$0 shell variables

Would appreciate if someone can explain the ${0##/} line. What does it do?
I am aware that $0 is the script name, $# is number of arguments passed in, $
is all the arguments. With the curly brackets {} added in, what's the eventual effect?
Does ${0##/} actually equals $0$#$? (something like factorising?)

myscript.sh

.
.
LOGFILE=$MYLOG/${0##*/}.logfile
.
.

What does your code return ... I just test on my shell ... and I get

[~]$ cat try.sh
#!/bin/bash
MYLOG="mylog"
LOGFILE=$MYLOG/${0##*/}.logfile
echo $LOGFILE

Output:

[~]$ ./try.sh
mylog/try.sh.logfile

Do you get different output ??

This is a parameter expansion implemented by ksh, bash and possibly other shells and documented in these shell respective manual pages which I recommend you to read.

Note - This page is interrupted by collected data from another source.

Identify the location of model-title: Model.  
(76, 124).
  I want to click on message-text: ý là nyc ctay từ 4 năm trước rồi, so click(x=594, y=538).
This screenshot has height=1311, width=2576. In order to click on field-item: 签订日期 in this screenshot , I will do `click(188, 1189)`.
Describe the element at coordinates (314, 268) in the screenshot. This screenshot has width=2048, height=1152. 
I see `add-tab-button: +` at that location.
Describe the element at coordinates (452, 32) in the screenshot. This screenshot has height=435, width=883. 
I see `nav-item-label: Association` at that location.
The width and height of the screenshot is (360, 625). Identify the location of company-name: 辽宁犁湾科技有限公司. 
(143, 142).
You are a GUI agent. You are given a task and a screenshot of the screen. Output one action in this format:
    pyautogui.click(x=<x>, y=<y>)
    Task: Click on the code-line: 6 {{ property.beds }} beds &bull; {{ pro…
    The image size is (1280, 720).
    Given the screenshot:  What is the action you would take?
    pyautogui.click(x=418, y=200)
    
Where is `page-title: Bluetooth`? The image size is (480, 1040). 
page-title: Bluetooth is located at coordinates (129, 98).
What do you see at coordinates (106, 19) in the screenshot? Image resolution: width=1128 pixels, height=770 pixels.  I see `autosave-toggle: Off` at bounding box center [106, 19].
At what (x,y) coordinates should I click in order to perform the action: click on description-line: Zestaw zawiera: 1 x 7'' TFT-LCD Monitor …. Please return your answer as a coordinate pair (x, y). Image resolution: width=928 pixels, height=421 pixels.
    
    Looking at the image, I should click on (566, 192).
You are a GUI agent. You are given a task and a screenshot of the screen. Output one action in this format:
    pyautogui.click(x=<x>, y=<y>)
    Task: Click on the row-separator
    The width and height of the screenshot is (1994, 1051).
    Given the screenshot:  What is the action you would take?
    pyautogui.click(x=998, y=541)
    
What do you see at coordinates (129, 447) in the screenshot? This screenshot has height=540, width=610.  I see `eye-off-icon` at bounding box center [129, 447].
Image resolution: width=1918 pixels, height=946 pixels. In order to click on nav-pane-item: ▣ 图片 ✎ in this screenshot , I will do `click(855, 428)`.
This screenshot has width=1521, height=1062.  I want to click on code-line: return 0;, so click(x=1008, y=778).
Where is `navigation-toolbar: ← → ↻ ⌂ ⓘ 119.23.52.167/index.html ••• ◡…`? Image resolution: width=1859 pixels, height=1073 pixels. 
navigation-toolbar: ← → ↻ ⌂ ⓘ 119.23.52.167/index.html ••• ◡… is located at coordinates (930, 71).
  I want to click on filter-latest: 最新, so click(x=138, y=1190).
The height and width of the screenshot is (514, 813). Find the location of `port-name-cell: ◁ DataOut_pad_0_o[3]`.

It means here remove all directory components that might appear in $0. It is equivalent to using `basename $0` but faster.

that is shell's string operations.

yeah, if you see the result it is same as basename $0

${0##*/} is removing everything before "/" from the variable $0.

so its returning just the script name itself, without absolute path or ./ ( if executed from the current dir).

built in shell operations are always faster than external commands eg basename as per my knowledge.

see man pages for shell for more details.